There was disquiet, too, over matters on the 11th green, the outpost at the end of the St Andrews loop most vulnerable to wind, where Brooks Koepka found it impossible to replace his ball six feet from the hole. Some players were unhappy that they were asked to continue playing while a solution to Koepka’s problem was sought. Oosthuizen’s difficulties tipped them over the edge.
On the Koepka affair Dawson said: “When you’re faced with a possible suspension of play, you want to be sure that you know what you’re doing. You want to establish facts from wide parts of the course. We had a rules official with every game. We sent Grant Moir, one of our top men out there, to see what was happening, and it did take some time to establish that they couldn’t find a spot to put the ball down safely.
“That, of course, results in players at other holes carrying on with play, players waiting behind on the 11th tee maybe hardly having hit a shot, and I appreciate people thinking that that might be unfair and unreasonable, but it takes a smarter guy than me to actually avoid that.” At least on the resumption at 6pm Oosthuizen rolled in his putt for par to remain at seven under. And he smiled in recognition of the madness of it all as he picked the ball from the hole. Not so Koepka, who bogeyed.
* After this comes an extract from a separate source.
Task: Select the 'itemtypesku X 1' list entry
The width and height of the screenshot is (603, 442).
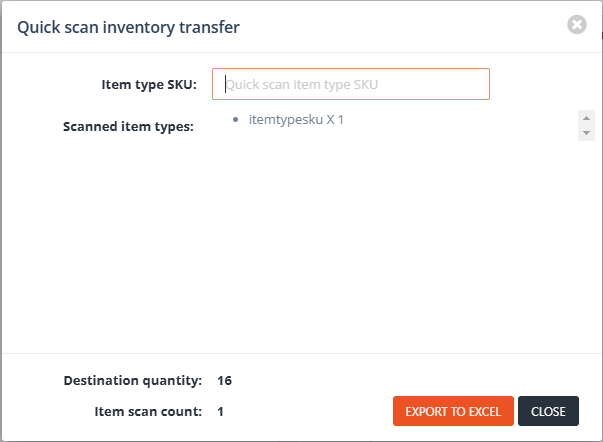Action: (x=296, y=120)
Johnson felt a little better at the close with a birdie at the last for a 69 to re-establish hegemony at the top of the leaderboard at 10 under par, one clear of Danny Willett, who had the day off. Spieth also birdied 18 to remain where he started on five under par. The fates were clearly having a laugh when Daniel Brooks fired a hole-in-one on the hole that caused most trouble, the 11th.
And so on we go, the fourth day hosting the third round and tomorrow given over for the coronation, People’s Monday, tickets costing a tenner with kids admitted free.